== GIVEN INFORMATION ==
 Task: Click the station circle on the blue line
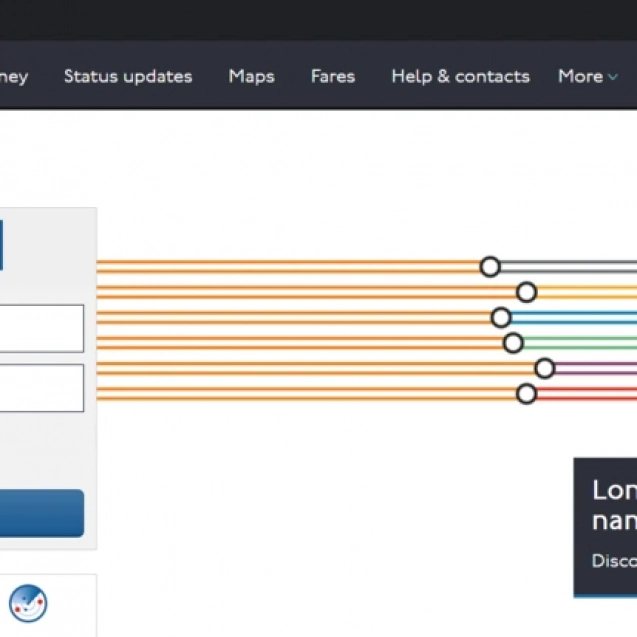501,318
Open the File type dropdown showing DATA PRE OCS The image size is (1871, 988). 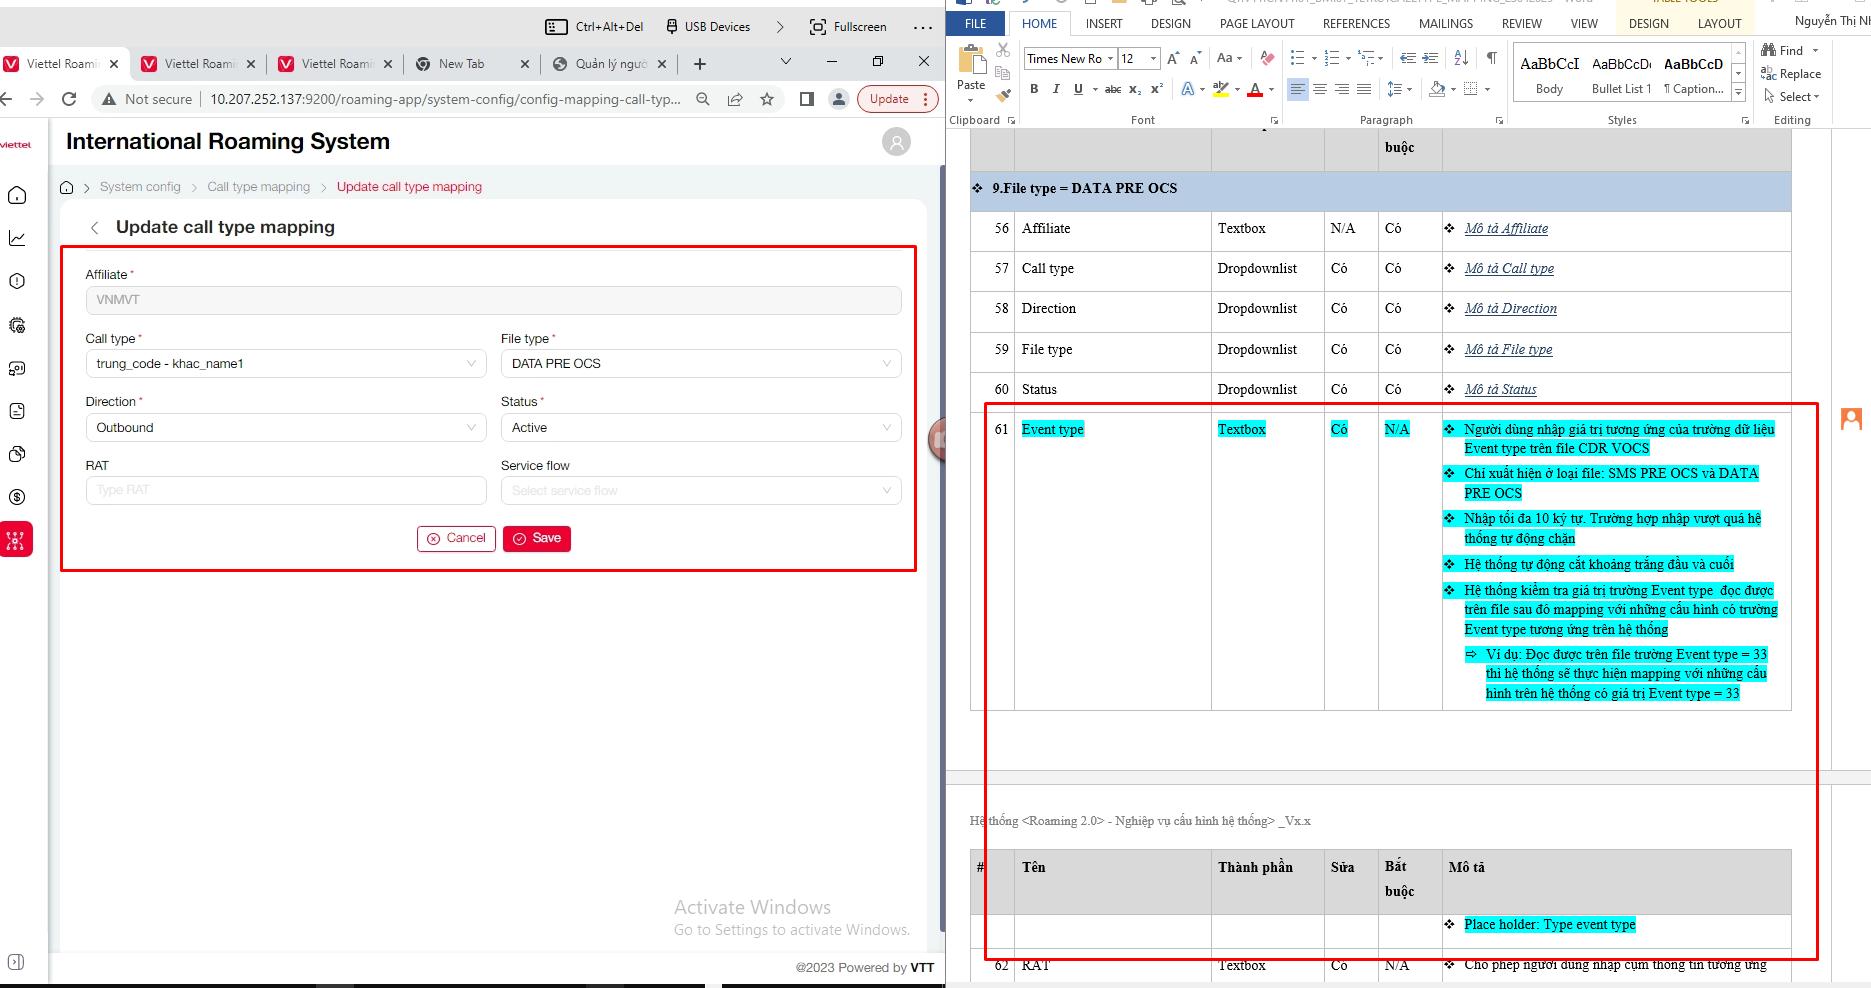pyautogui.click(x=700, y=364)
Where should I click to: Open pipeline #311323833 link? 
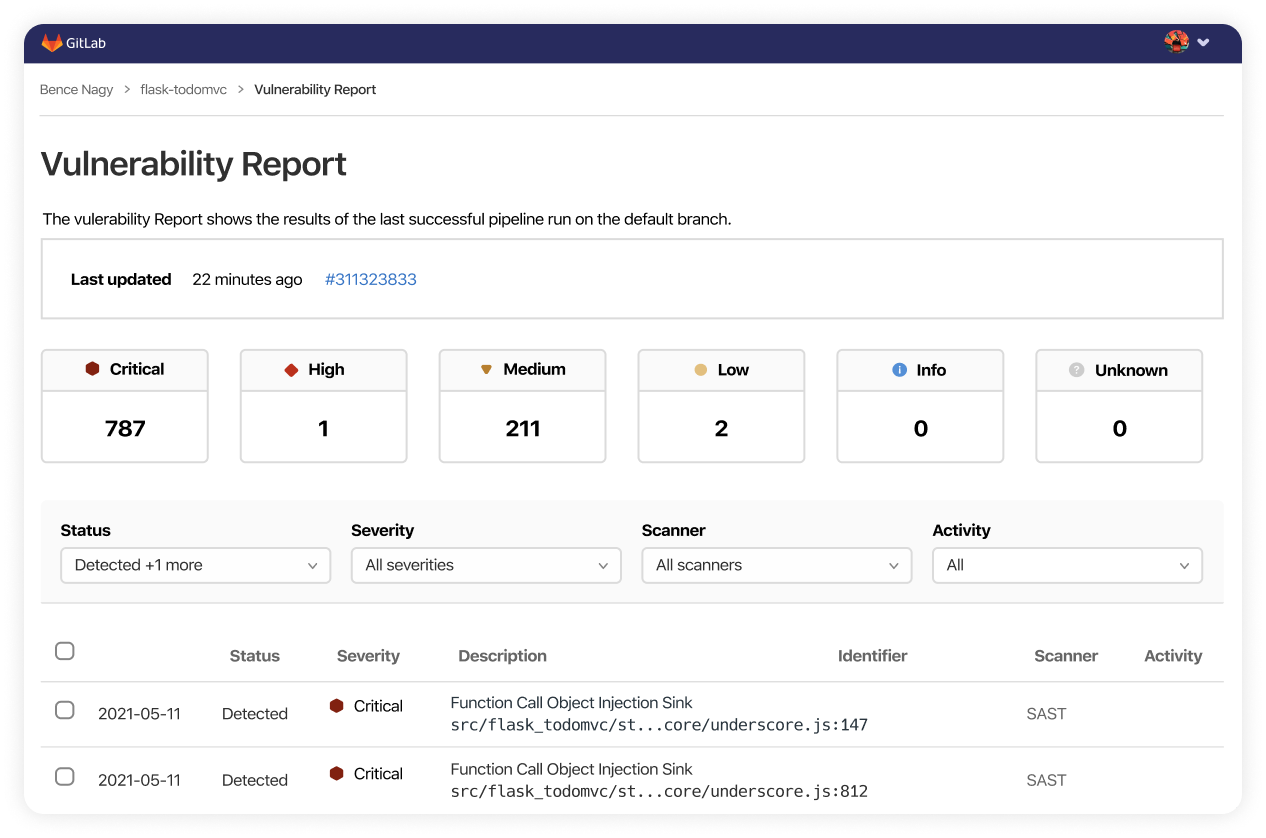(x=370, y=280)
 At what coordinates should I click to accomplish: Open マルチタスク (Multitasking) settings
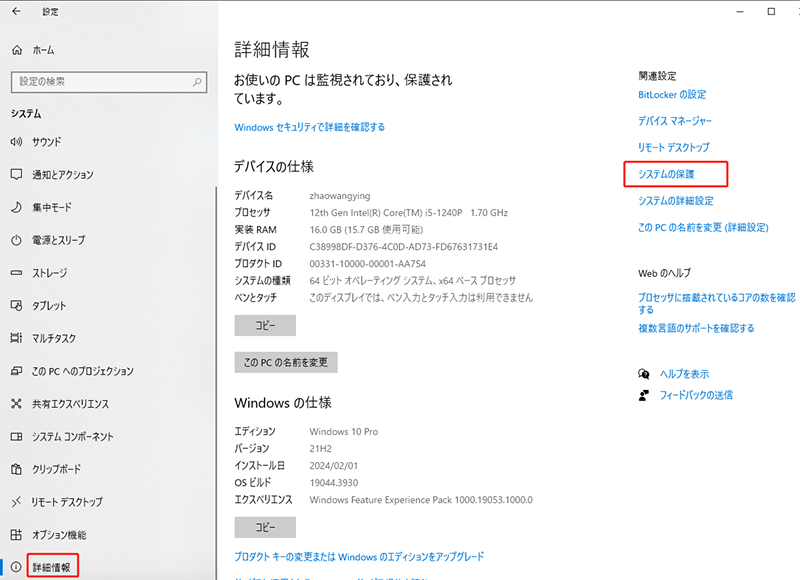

== TASK TO CARRY OUT ==
In the records above, find the line that contains "Where should I" and repeat exactly that line and all lines after it to the end. Do not include pictures.

== RESPONSE ==
Where should I click to: Open pipeline #311323833 link? 
(x=370, y=280)
 At what coordinates should I click to accomplish: Open マルチタスク (Multitasking) settings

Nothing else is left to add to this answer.